Rwanda: the United States “worried” for human rights

Rwanda: US “worried” about human rights


KIGALI | Secretary of State Antony Blinken voiced US human rights concerns in Rwanda on Thursday during talks with President Paul Kagame in Kigali, the final leg of his African tour aimed at thwarting influence Russian. 

He particularly addressed the fate of the hero of Hotel Rwanda, Paul Rusesabagina, who has been serving a 25-year sentence since last year. jail time for “terrorism” and has permanent resident status in the United States.

Antony Blinken was speaking during a brief visit to Rwanda, the third and final leg of his African tour after South Africa and the Democratic Republic of Congo (DRC).
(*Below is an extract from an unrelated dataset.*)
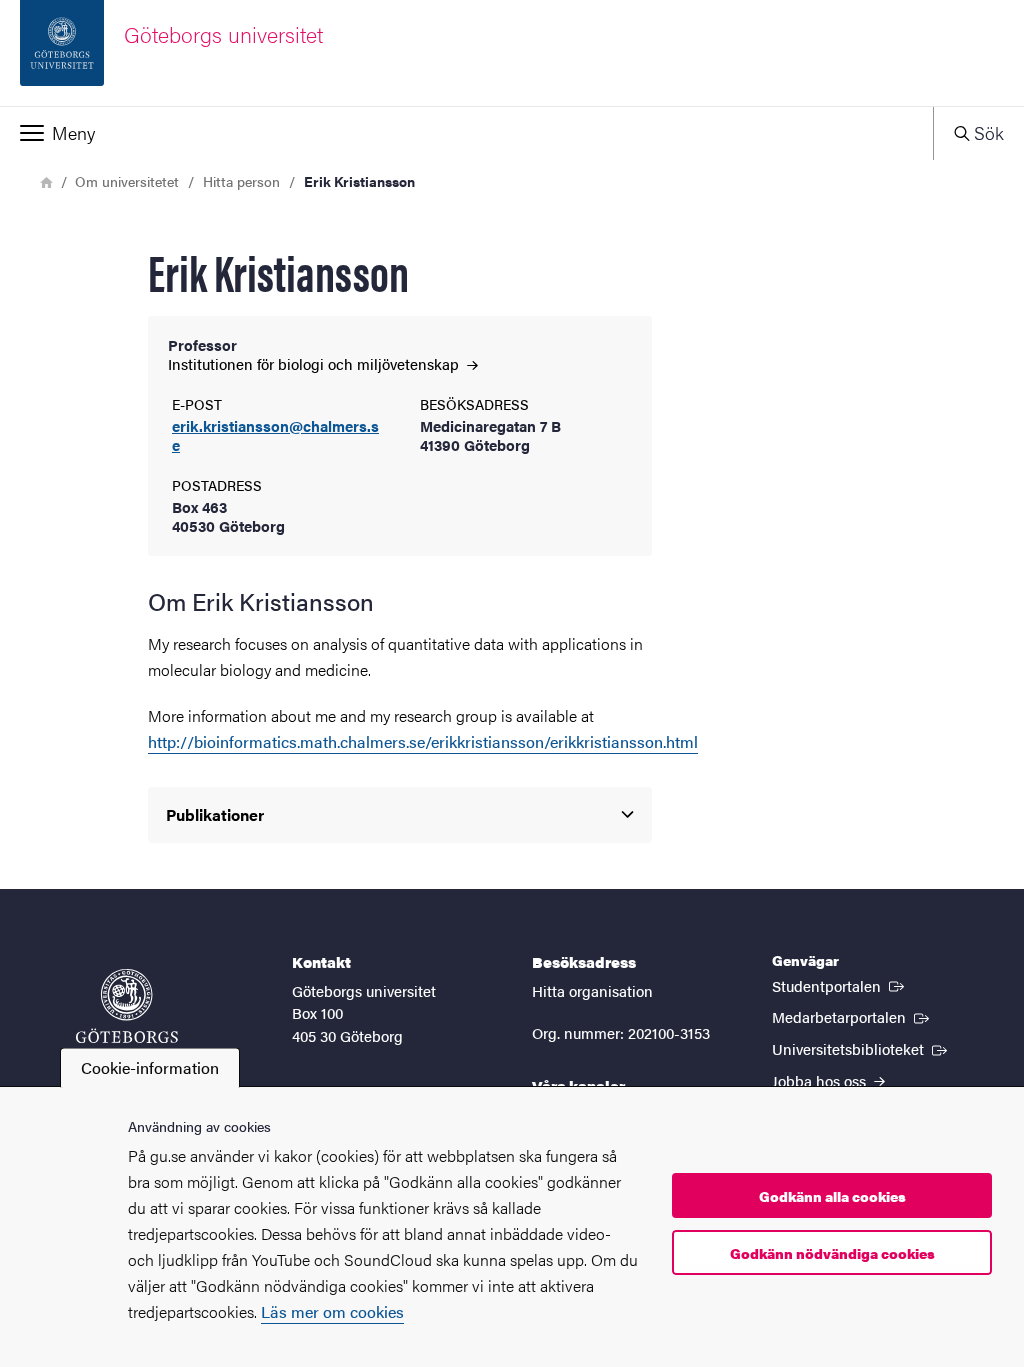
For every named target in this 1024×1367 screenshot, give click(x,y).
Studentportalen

This mini-tour, his second in sub-Saharan Africa since taking office, comes shortly after that of Russian Foreign Minister Sergei Lavrov, who visited Congo-Brazzaville, Egypt, Ethiopia and Uganda in July.

< p>At a press conference in Kigali on Thursday, Blinken voiced Washington's “serious concerns” about human rights in Rwanda.

“As I said to President Kagame, we believe that people in all countries should be able to express their opinions without fear of intimidation, imprisonment, violence or any other form of repression,” Mr. Blinken.

Anthony Blinken and Paul Kagame.

He also highlighted US “concerns” regarding the “lack of fair trial guarantees” provided to Paul Rusesabagina.

The family of the latter had precisely indicated in a press release that they hoped from Mr. Blinken that his “direct engagement” would help put an end to their “nightmare” and that of their loved one, whose health is deteriorating according to her.

Paul Rusesabagina, 68, was made famous by the film Hotel Rwanda, released in 2004, which tells how this moderate Hutu who ran the Hôtel des Mille Collines in the Rwandan capital saved more than 1,000 people during the genocide of the Tutsi in 1994. In May, Washington considered that he was “unfairly detained” by the Rwandan courts.

“Regional stability”

Before the arrival of the Secretary of State, civil society and NGOs had called for an American position on the question of human rights, Human Rights Watch calling on Mr. Blinken to “urgently signify (in Kigali) that there would be consequences for the repression and abuses carried out by the government in Rwanda and beyond.”

Echoing this, Rwandan opposition leader Victoire Ingabire told AFP that Mr. Blinken should “raise the issue of imprisoned journalists and politicians” for opposing the government of Paul Kagame.

< p>The US Secretary of State also indicated that he had discussed with Mr. Kagame the issue of alleged support for a rebel group in the DRC, the M23, a subject he had raised the day before in Kinshasa.

“Any support or cooperation with any armed group in eastern DRC endangers local communities and regional stability, and each country in the region must respect the territorial integrity of the others,” Blinken said on Thursday.

According to a report by experts commissioned by the United Nations, and consulted in early August by AFP, the Rwandan army has “launched military interventions against Congolese armed groups and positions of the Congolese Armed Forces since November 2021 and until June 2022. Kigali has categorically denied.

The M23 is a former Tutsi-dominated rebellion defeated in 2013, which took up arms again at the end of last year, blaming Kinshasa of not having respected agreements on the demobilization and reintegration of its combatants.

Kinshasa accuses Kigali of supporting this rebellion, which Rwanda denies.

On Monday, the States United have unveiled an all-out overhaul of their policy in sub-Saharan Africa nothing in which they intend to counter the Russian and Chinese presence, and in particular to develop non-military approaches against terrorism.